Oh yeah, breaking out the big tips here. Here's the thing, though: you have to be quick once you start. It doesn't really matter what fabric it got onto, though I would proceed with EXTREME caution with cheap or delicate clothing.
It doesn't matter if it's dried or not. Well, it does a bit, but bare with me.
You go and buy oil paint thinner from your local art store. It HAS to be fine arts quality paint thinner. they usually smell like oranges or some BS that tries to tell you it's not ACTUALLY a harsh chemical (it's a lie!). Oil paint thinner is in of itself, oily, so you need to be able to remove IT after you're done. So aside from the thinner, you will need a face cloth, and a bowl of hot water and dish soap.
Now listen. If you let the paint dry on the fabric, the thinner will still get it out, but you will have to let the thinner sit on the fabric for a couple of minutes. If the fabric has cheap dye, it will fade under the thinner. If the fabric is plastic based, it may wear from this, so a) be careful where you apply it and try to get it ONLY on the paint and b) proceed with caution and know the longer it sits, the more it dissolves.
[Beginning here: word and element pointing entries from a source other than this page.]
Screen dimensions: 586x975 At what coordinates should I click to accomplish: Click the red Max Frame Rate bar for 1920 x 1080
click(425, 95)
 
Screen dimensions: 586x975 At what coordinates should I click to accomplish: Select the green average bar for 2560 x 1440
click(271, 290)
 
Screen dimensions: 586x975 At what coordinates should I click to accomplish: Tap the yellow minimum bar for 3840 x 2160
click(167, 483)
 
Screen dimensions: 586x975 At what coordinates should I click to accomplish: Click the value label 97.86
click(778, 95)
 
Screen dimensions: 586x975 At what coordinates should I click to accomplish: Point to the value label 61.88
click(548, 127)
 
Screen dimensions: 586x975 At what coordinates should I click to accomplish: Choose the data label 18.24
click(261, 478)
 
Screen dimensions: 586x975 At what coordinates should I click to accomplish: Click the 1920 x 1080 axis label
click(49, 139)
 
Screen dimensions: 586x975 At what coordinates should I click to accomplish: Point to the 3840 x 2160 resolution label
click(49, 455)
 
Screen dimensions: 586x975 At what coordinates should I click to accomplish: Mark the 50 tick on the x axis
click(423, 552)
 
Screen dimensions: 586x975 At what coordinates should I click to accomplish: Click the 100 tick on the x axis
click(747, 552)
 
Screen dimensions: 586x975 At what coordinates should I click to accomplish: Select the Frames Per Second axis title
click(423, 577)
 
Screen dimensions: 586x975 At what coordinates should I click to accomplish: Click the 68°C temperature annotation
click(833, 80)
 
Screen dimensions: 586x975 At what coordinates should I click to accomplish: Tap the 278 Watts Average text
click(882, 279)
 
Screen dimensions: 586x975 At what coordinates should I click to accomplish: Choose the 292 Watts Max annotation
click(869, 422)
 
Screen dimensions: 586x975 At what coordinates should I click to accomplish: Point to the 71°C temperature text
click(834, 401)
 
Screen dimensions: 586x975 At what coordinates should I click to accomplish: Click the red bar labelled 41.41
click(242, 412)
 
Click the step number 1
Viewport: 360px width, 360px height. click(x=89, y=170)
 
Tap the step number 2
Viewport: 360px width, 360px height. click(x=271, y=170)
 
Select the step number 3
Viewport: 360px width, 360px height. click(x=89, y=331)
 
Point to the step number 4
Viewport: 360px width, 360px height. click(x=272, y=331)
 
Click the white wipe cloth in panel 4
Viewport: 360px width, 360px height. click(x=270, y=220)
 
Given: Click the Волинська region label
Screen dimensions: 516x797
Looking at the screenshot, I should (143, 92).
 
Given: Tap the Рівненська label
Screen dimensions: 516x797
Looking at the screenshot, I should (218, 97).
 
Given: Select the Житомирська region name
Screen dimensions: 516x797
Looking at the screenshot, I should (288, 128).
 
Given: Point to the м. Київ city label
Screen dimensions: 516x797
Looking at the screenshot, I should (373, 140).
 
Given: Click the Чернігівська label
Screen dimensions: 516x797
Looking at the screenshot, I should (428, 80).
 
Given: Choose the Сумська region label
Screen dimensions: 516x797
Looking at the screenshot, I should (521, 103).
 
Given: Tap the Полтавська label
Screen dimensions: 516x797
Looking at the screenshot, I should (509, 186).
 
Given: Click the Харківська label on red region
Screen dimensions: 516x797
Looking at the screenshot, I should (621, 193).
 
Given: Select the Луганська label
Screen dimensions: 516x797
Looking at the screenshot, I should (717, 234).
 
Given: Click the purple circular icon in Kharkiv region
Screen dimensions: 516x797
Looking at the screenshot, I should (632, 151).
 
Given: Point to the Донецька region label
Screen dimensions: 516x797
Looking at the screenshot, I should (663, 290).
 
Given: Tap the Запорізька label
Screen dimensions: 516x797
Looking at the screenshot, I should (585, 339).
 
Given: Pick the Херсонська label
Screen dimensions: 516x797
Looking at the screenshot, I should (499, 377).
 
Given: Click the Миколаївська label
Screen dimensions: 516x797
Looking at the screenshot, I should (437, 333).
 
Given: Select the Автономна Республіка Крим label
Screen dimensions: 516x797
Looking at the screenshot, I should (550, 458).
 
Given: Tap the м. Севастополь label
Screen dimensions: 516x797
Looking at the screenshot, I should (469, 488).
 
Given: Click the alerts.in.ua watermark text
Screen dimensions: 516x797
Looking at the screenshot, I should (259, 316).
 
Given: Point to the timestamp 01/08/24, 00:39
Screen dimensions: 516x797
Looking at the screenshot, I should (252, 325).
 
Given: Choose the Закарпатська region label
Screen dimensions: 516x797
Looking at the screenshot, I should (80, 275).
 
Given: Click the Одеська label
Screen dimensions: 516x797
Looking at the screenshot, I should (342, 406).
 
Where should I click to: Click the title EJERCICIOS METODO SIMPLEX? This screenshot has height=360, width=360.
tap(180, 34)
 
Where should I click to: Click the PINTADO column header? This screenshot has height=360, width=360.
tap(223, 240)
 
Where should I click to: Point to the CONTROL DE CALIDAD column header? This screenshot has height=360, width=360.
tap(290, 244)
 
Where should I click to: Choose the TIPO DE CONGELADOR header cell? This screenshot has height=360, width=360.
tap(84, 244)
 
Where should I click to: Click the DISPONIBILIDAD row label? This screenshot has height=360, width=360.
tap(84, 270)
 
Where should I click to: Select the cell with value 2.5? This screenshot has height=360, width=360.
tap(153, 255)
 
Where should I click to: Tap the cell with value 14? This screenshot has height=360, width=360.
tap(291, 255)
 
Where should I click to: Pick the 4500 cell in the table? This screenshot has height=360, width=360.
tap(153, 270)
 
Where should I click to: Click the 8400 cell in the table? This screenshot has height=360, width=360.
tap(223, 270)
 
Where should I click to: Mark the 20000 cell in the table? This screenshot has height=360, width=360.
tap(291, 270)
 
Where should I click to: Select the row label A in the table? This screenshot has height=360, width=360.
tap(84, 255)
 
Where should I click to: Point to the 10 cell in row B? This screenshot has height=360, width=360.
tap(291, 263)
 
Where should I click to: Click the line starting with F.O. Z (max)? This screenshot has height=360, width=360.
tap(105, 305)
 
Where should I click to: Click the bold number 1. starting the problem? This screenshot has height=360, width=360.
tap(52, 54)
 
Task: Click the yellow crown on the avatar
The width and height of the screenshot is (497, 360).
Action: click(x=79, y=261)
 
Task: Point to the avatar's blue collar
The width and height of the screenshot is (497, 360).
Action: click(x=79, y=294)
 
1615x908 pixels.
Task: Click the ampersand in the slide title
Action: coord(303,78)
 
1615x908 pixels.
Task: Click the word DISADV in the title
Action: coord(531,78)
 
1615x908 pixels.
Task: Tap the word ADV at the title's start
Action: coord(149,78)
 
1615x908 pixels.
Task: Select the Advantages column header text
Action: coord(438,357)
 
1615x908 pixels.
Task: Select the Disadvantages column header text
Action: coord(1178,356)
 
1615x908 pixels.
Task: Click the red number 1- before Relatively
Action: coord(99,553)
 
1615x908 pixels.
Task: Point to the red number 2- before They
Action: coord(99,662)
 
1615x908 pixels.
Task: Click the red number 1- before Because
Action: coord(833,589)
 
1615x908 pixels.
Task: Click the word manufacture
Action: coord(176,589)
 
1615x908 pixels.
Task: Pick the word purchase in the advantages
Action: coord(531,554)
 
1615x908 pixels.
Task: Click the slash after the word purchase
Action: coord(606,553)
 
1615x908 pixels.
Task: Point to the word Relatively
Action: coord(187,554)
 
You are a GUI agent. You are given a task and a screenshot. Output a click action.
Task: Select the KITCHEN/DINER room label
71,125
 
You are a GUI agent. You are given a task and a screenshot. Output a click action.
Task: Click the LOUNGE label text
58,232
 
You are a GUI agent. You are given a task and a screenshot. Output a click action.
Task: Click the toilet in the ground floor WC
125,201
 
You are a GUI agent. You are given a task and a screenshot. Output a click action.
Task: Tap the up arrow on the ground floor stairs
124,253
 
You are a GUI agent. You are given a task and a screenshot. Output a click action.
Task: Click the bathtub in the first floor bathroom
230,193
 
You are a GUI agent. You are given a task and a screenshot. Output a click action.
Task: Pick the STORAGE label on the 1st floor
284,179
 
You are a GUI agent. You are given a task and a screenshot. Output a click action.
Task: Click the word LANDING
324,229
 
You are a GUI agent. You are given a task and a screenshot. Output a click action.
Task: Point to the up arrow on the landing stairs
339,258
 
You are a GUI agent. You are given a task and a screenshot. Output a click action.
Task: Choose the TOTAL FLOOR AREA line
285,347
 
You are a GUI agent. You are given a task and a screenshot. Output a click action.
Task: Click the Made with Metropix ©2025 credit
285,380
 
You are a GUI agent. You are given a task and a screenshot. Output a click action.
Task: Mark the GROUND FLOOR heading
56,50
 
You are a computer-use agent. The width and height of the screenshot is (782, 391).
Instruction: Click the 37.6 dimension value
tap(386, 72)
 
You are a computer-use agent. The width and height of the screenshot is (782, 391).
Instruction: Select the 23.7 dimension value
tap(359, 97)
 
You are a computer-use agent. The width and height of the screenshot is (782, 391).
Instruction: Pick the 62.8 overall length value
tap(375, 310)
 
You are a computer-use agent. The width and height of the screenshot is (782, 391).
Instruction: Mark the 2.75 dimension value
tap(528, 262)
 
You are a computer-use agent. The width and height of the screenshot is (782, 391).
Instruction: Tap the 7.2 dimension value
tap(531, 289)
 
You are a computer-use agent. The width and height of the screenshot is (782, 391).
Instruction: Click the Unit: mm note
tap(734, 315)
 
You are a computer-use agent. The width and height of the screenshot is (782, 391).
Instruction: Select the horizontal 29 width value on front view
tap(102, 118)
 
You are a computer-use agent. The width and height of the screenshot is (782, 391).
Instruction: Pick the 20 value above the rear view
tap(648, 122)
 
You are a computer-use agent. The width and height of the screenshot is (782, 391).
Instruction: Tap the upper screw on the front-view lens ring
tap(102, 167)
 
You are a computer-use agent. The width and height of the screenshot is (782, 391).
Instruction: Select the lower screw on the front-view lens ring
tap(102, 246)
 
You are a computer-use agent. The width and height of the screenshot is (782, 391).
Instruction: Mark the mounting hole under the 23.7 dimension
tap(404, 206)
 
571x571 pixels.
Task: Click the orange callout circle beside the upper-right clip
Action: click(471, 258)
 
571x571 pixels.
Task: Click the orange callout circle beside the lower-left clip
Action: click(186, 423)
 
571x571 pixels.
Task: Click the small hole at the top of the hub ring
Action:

If the paint is wet, great! You simply wipe a good amount of the thinner into the affected area. Scrub with fingertips quickly, get that paint worked up, and then use the cloth and the soapy water to QUICKLY scrub the paint and thinner out of the fabric. This will work. It will come out easily. The quicker you get the thinner out of the fabric, the less fading and wearing it will do. You have about 30 seconds before it will start making a difference in any way, so move quickly and your clothes will be just fine. I have taken 2 year old oil paint right out of thick carpeting no problem doing this.
I'm not responsible for any stupid happenings that may be a result of this. Use your brain, don't do this on a $200 jacket. Also, don't paint while wearing a $200 jacket. Or near a $200 jacket. Practice safe painting.